YOUR TASKS –
a - In the Typhoon Doksuri passage, when and where did the storm strike?
b - Does each statement agree with the Typhoon Doksuri passage? Answer yes or no for each, and quote the words from the passage that decide it. (i) Plantations were more likely than natural forests to suffer storm damage. (ii) The researchers analyzed only satellite images taken after the storm. (iii) Professor Spracklen is from the School of Earth and Environment at Leeds.
c - Print everything in the Typhoon Doksuri passage from "Professor Dominick Spracklen, from" down to "as natural forests.".

─── QUOTED PASSAGE ───

Professor Dominick Spracklen, from the School of Earth and Environment at Leeds, led a research team that has investigated whether the plantations recovered from extreme weather in the same way as natural forests.
The recovery question is critical because trees are important stores of carbon, playing a role in taking carbon dioxide out of the atmosphere. That process goes into reverse if they are damaged by a storm and decay.
The researchers mapped forest recovery following Typhoon Doksuri, a severe storm which struck central Vietnam in September 2017. By analysing before and after satellite images, they found that plantations – made up of a single species – were more likely to suffer storm damage than natural forests, which were able to withstand the extreme weather.
Professor Spracklen said: “We found natural forests in Vietnam are remarkably resilient to damage from tropical cyclones and remained a small carbon store despite being impacted by a major storm.
“Our work highlights the urgent need to allow logged natural forests to recover through reducing further conversion of logged natural forests to plantations and the reduction of illegal logging in degraded natural forests.”
The paper – Implications of tropical cyclones on damage and potential recovery and restoration of logged forests in Vietnam – is available online.

─── INFORMATION SUPPLIED ───

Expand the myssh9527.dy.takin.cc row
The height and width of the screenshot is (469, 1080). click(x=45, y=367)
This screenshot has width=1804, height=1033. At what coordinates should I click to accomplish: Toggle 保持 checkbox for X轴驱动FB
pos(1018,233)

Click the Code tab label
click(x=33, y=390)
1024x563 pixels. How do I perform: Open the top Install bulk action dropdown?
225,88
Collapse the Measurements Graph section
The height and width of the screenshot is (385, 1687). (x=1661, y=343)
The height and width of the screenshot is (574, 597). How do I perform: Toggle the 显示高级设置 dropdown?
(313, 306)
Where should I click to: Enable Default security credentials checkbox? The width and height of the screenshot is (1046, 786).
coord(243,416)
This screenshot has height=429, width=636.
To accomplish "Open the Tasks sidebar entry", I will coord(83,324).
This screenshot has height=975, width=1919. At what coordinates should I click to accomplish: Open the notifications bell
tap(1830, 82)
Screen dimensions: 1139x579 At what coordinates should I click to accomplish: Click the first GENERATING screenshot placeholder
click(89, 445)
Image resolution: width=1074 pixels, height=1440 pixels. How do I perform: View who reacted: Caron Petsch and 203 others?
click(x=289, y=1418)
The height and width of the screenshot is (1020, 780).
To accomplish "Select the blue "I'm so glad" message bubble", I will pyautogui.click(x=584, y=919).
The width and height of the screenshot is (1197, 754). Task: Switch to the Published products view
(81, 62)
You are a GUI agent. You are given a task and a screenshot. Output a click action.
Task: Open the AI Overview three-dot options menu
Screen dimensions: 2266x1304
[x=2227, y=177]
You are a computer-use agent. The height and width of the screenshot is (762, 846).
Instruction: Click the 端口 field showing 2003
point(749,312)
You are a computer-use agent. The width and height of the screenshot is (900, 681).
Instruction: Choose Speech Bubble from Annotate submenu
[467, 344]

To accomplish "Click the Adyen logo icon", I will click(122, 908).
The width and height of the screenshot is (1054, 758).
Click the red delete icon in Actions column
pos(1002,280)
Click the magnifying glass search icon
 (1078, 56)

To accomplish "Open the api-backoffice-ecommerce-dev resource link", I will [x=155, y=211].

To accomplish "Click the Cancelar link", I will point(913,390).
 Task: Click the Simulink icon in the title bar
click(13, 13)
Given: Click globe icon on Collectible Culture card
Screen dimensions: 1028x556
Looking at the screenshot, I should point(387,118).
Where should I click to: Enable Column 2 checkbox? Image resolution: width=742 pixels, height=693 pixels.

───

COMPLETED EXERCISE –
a - It struck central Vietnam in September 2017.

b -
(i) Yes: "plantations – made up of a single species – were more likely to suffer storm damage than natural forests"
(ii) No: "By analysing before and after satellite images"
(iii) Yes: "Professor Dominick Spracklen, from the School of Earth and Environment at Leeds"

c -
Professor Dominick Spracklen, from the School of Earth and Environment at Leeds, led a research team that has investigated whether the plantations recovered from extreme weather in the same way as natural forests.